48) We will develop, implement and maintain safeguards appropriate to our size, scope and business, our available resources, the amount of Personal Data that we own or maintain on behalf of others and identified. We will regularly evaluate and test the effectiveness of those safeguards to ensure security of our Processing of Personal Data.

49) You must follow all procedures and technologies we put in place to maintain the security of all Personal Data from the point of collection to the point of destruction.

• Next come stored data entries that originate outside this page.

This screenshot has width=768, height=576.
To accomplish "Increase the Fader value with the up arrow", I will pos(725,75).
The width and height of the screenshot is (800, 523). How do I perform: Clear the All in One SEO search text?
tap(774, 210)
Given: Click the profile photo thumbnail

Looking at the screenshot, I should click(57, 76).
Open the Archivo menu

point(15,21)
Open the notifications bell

You may only transfer Personal Data to third-party service providers who agree to comply with the required policies and procedures and who agree to put adequate measures in place, as requested.

50) You must maintain data security by protecting the confidentiality, integrity and availability of the Personal Data, defined as follows:

a) Confidentiality means that only people who have a need to know and are authorised to use the Personal Data can access it.
b) Integrity means that Personal Data is accurate and suitable for the purpose for which it is processed.
c) Availability means that authorised users are able to access the Personal Data when they need it for authorised purposes.

51) You must comply with, and not attempt to circumvent, the administrative, physical and technical safeguards we implement and maintain in accordance with the GDPR and relevant standards to protect Personal Data.

 

WILL I RECEIVE TRAINING ON DATA PROTECTION?

52) The Company will provide training to all individuals about their data protection responsibilities as part of the induction process.

53) Individuals whose roles require regular access to personal data, or who are responsible for implementing this policy or responding to subject access requests under this policy, may receive additional training to help them understand their duties and how to comply with them as appropriate.

54) At any time, if you have any questions about the operation of this Policy or the GDPR, not covered in training, please contact the Payroll and HR Manager.

 

WHAT SHOULD HAPPEN IN THE EVENT OF A DATA BREACH OCCURING?

55) If the Company suspects or discovers that there has been a breach of personal data, and that this could pose a risk to the rights and freedoms of individuals, we will report the breach to the Information Commissioner within 72 hours of discovery. The Company will record all data breaches regardless of their effect and employees must therefore report any breach, regardless of any perceived level of severity.

56) If the breach is likely to result in a high risk to the rights and freedoms of individuals, the Company will tell affected individuals that there has been a breach and provide them with information about its likely consequences and the mitigation measures it has taken

57) If you know or suspect that a Personal Data Breach has occurred, do not attempt to investigate the matter yourself. Immediately contact your Line Manager, the Payroll and HR Manager or the QSE Manager. You should preserve all evidence relating to the potential Personal Data Breach. Failure to notify the designated person or team in itself may result in disciplinary action being taken against you.

 

WILL THE COMPANY TAKE DISCIPLINARY ACTION OF THERE IS A DATA BREACH?

58) No disciplinary action would automatically be taken simply as a result of a breach having occurred. An investigation would first need to be carried out, to establish the causes of the breach.

59) Where investigation reveals that a data breach has been caused (wilfully or negligently or without due care and attention) through an employee’s actions or inactions, this may lead to disciplinary action being taken. In the event of a serious breach and/or a failure to follow the appropriate procedures the Company has put in place for data processing, this could amount to an offence of gross misconduct.

60) Failure to report a breach, or suspected breach, could result in disciplinary action. In serious cases this could amount to an offence of gross misconduct.

61) Any disciplinary action taken would be following completion of a full investigation, and in line with the Company’s disciplinary procedure at chapter 14 of the employee handbook.

 

CHANGES TO THIS POLICY

62) We reserve the right to change this policy at any time.